Rapidly load data from anywhere, in any format, at any time
Anzo Smart Data Lake (ASDL) connects to both internal and external data sources –including cloud or on-premise Hadoop based data lakes – to rapidly ingest and catalog large volumes of structured and unstructured data through horizontally scaled, automated Extract, Transform and Load (ETL) processes that can be mapped to establish a Semantic Layer of business meaning…
Able to sustain extremely high parallel load rates, Anzo Smart Data Lake (ASDL) adds enormous amounts of rich data to Enterprise Knowledge Graphs or tabular targets in just minutes. ASDL ingests most structured data without manual mapping, automatically creating a graph model from the data structure or logical model – enriched by any available metadata data dictionaries or taxonomies. Capabilities that enable collaborative mapping allow analysts to create additional transformations and add business meaning, as well as relationships during data movement. ASDL may also ingest to non-graph targets – using the Semantic Layer as a business understandable canonical model in a virtual hub-and-spoke ETL to move and transform data between data environments such as data warehouses or Apache Hive.
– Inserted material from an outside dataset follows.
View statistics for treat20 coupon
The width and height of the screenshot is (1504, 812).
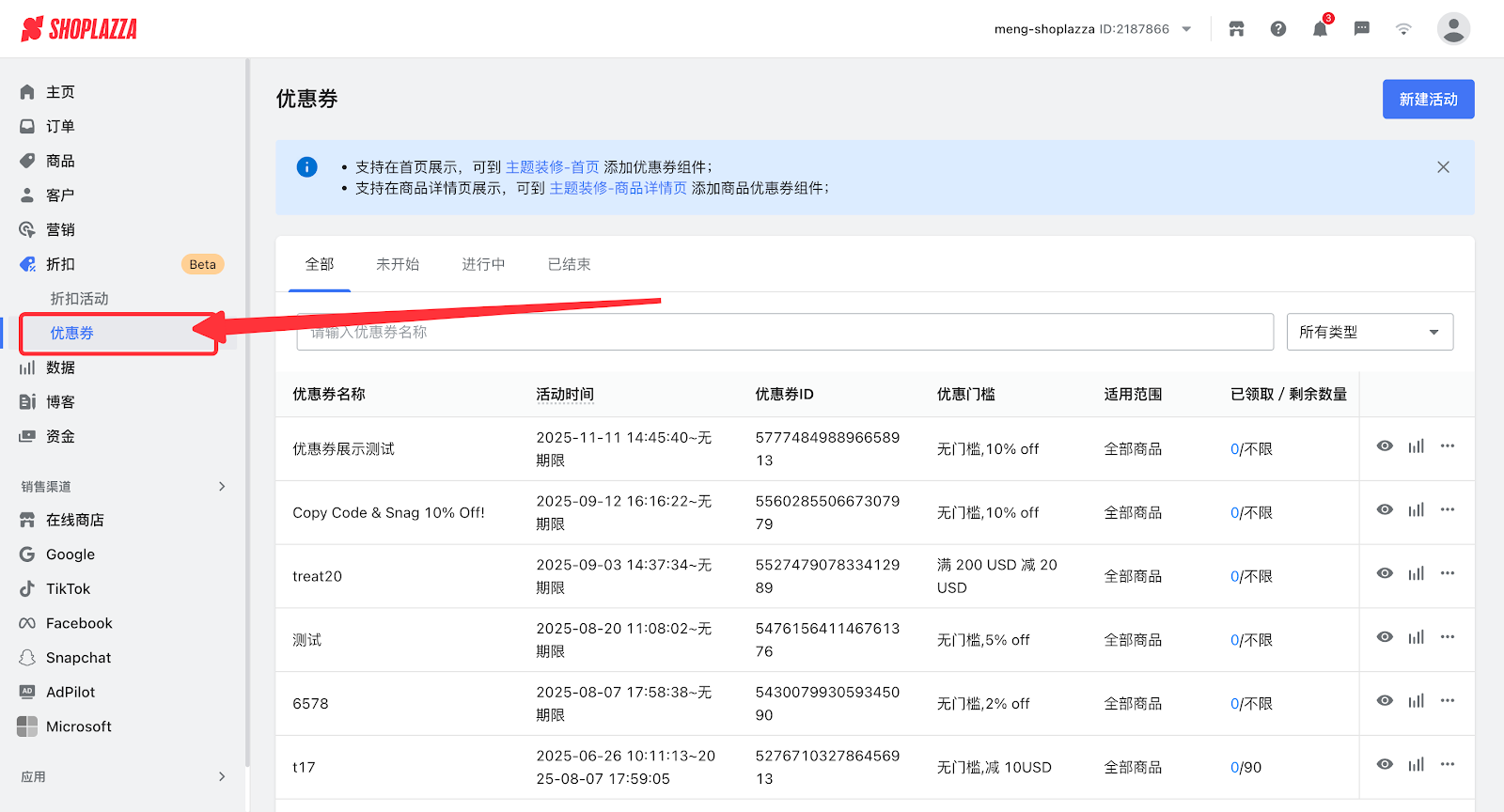(x=1416, y=573)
Point-to-point Apache Spark jobs that require no programming are generated automatically from reusable mappings between all the sources, targets and the Semantic Layer.
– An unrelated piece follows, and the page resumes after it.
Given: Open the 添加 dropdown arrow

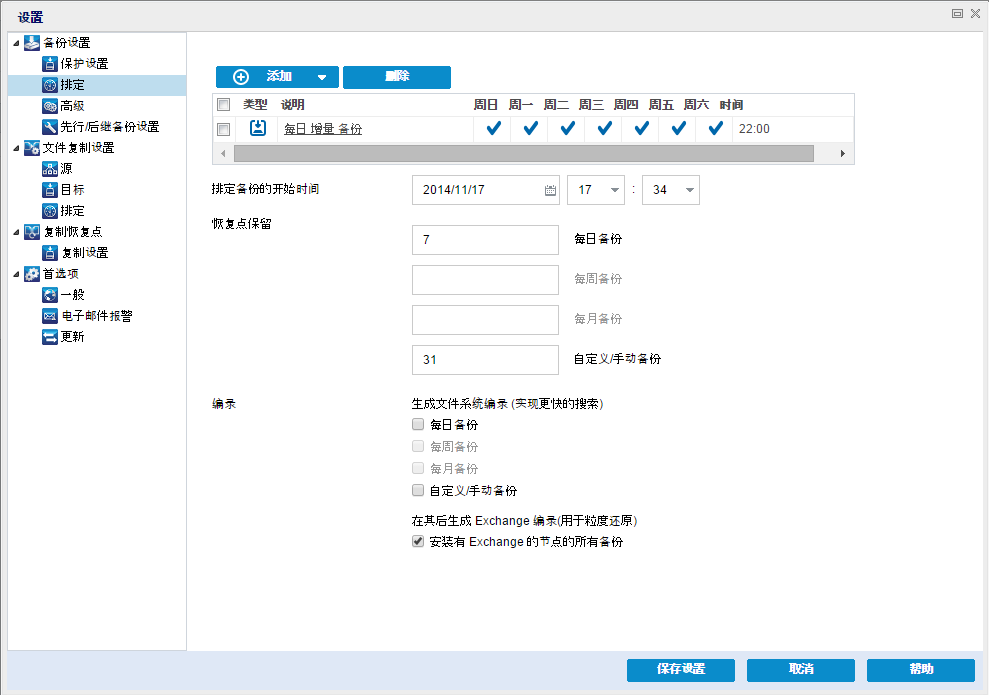Looking at the screenshot, I should pos(321,78).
Unlike other approaches that only flatten data for the benefit of Big Data tools, ASDL ingestion capabilities preserve the multi-dimensional data model sourced from upstream applications and relational databases. Unstructured data is processed in parallel through configurable text analytics and Natural Language Processing (NLP) pipelines and harmonized with data from multiple sources in the knowledge graph.
Ingested graph data or target tables come to rest in scalable shared file storage – HDFS, cloud buckets, NFS or Apache Hive. Virtual data sets are another attractive capability for those organizations wary of duplicating data – pulling on-demand from data sources and ingesting directly into memory for analytics, only as needed.
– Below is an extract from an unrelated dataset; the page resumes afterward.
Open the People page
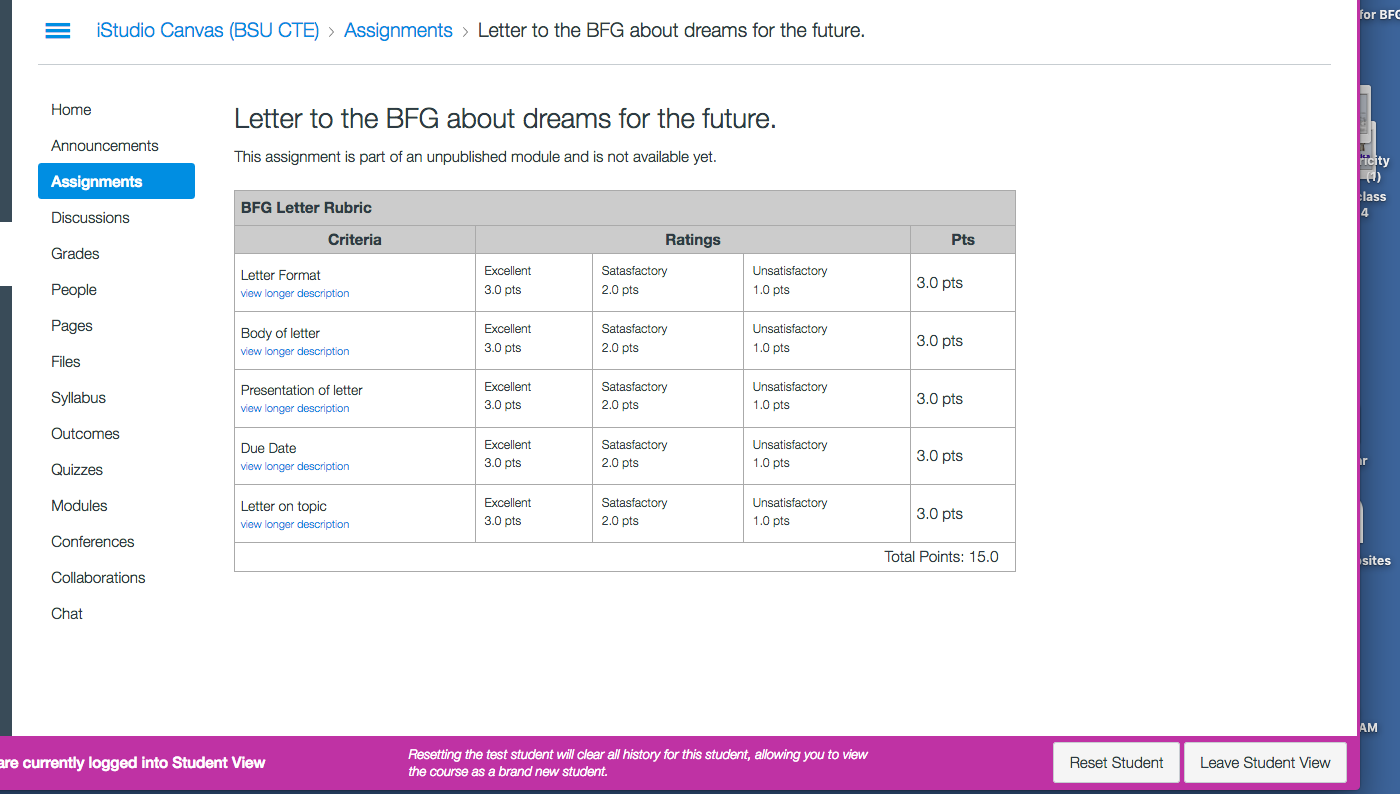The height and width of the screenshot is (794, 1400). click(x=74, y=290)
From data source to dashboard, users traverse the full data provenance and lineage of all data in the catalog in a user-friendly, visual interface. ASDL automatically captures extensive schema and statistical metadata describing data sources right down to the field level as a precursor to ingestion and this information guides data preparers and data consumers as context in the data catalog searching or during analytics.
Because ASDL is an open data platform, driven by open standards based models, organizations can extensively augment the kinds of metadata they capture to more fully describe their sources of data in terms that make sense to them and their business or regulatory driven processes. This can be done both manually or using automated means like Machine Learning or the ingestion of existing metadata data sources to capture all additional information that might be useful to both data preparers and data consumers. Additional metadata might include quality or completeness metrics, flags for PII and GDPR, references to applicable regulations like HIPPA, data usage metrics, collaborative information, confidentiality level indicators, and up-stream data steward contact details.
All captured data source metadata is recorded in ASDL’s metadata graph store and therefore may either be used alone, or in combination with any data in the data lake, as a target for data analytics.